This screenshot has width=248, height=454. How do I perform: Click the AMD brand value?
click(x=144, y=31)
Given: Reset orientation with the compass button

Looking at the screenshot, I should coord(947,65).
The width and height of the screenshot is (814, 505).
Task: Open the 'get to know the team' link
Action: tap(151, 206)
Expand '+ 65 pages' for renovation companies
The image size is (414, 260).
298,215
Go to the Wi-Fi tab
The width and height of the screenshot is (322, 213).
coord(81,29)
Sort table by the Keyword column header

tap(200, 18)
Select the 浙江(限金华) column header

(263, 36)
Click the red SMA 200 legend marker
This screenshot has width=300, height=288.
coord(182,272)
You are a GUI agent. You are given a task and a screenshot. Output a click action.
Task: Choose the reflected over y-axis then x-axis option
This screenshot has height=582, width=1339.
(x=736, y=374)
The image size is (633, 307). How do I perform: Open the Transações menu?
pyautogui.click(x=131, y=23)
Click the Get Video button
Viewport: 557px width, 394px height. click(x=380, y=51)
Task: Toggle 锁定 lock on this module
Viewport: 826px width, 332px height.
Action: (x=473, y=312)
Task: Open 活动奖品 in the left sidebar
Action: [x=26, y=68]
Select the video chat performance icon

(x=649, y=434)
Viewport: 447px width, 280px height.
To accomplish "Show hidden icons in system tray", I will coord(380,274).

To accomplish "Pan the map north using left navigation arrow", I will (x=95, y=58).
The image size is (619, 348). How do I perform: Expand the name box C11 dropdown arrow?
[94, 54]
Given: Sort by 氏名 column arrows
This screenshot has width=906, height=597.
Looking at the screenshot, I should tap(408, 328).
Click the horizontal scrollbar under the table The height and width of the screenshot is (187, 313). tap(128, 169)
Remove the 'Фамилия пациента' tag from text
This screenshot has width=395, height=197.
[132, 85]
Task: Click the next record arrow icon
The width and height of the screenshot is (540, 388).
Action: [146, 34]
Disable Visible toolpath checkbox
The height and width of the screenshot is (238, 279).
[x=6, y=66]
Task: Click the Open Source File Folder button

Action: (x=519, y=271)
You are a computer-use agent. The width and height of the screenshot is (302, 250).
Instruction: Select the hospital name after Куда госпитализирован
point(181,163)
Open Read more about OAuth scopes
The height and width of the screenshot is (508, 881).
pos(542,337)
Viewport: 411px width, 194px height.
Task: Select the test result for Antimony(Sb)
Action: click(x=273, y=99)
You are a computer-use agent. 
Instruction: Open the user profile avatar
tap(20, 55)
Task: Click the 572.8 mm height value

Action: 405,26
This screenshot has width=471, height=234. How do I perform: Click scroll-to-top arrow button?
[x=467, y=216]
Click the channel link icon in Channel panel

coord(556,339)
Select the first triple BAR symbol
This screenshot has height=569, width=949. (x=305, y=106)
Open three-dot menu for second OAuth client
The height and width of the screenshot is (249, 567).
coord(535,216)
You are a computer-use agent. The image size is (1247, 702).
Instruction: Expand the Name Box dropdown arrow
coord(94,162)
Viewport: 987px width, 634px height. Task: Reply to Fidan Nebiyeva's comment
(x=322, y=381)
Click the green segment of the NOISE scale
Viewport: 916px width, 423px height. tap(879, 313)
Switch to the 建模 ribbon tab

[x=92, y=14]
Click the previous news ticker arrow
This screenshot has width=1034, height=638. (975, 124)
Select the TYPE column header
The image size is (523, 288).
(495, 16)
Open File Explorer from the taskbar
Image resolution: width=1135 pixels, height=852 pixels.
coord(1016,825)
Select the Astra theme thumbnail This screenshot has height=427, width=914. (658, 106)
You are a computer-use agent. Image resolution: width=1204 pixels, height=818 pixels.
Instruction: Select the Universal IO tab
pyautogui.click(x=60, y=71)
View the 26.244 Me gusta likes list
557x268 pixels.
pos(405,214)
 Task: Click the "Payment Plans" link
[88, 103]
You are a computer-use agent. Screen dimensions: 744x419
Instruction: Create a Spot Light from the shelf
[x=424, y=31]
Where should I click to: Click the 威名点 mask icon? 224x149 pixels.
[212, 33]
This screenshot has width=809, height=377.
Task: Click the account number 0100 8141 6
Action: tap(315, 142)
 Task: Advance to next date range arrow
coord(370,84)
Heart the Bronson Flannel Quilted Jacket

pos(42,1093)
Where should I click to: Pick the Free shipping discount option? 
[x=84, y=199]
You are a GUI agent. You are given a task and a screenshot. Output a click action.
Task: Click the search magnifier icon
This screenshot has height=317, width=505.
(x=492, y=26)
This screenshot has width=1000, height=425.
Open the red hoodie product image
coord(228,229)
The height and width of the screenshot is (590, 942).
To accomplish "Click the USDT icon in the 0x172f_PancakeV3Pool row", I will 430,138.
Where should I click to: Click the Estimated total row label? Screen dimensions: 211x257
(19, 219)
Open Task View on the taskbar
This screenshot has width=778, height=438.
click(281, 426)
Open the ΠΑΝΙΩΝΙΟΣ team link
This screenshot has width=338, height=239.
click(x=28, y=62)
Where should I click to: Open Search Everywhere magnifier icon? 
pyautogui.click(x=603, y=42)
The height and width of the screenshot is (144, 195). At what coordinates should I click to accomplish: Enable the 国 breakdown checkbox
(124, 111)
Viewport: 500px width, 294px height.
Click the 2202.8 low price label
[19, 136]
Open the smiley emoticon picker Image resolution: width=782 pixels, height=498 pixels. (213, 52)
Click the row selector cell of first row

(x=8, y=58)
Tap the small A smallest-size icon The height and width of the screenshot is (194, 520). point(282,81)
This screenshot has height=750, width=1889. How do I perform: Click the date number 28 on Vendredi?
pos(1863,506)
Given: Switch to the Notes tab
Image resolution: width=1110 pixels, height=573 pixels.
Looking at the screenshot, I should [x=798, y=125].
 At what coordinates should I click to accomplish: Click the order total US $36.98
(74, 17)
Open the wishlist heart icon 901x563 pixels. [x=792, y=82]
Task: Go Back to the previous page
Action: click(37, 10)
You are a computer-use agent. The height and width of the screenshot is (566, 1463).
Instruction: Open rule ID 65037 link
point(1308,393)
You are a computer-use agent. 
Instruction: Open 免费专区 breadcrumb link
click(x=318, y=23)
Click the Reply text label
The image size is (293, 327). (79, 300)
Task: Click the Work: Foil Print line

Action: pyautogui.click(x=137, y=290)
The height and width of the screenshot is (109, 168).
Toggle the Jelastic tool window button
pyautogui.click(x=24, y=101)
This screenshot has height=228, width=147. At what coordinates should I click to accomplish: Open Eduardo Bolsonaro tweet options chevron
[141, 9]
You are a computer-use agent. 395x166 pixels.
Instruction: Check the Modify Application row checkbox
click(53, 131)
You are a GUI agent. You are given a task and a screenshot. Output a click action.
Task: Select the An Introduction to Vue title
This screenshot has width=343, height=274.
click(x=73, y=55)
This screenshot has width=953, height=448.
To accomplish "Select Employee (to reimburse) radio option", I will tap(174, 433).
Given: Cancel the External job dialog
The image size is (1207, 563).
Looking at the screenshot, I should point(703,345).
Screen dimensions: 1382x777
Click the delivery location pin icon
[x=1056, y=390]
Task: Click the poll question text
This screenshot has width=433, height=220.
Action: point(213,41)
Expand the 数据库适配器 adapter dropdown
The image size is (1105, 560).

---

Leave out every line above except those from the line with "Open three-dot menu for second OAuth client" up to and including the line with "You are a computer-use agent. Screen", and copy those exactly.

Open three-dot menu for second OAuth client
The height and width of the screenshot is (249, 567).
coord(535,216)
You are a computer-use agent. The image size is (1247, 702).
Instruction: Expand the Name Box dropdown arrow
coord(94,162)
Viewport: 987px width, 634px height. Task: Reply to Fidan Nebiyeva's comment
(x=322, y=381)
Click the green segment of the NOISE scale
Viewport: 916px width, 423px height. tap(879, 313)
Switch to the 建模 ribbon tab

[x=92, y=14]
Click the previous news ticker arrow
This screenshot has width=1034, height=638. (975, 124)
Select the TYPE column header
The image size is (523, 288).
(495, 16)
Open File Explorer from the taskbar
Image resolution: width=1135 pixels, height=852 pixels.
coord(1016,825)
Select the Astra theme thumbnail This screenshot has height=427, width=914. (658, 106)
You are a computer-use agent. Image resolution: width=1204 pixels, height=818 pixels.
Instruction: Select the Universal IO tab
pyautogui.click(x=60, y=71)
View the 26.244 Me gusta likes list
557x268 pixels.
pos(405,214)
 Task: Click the "Payment Plans" link
[88, 103]
You are a computer-use agent. Screen dimensions: 744x419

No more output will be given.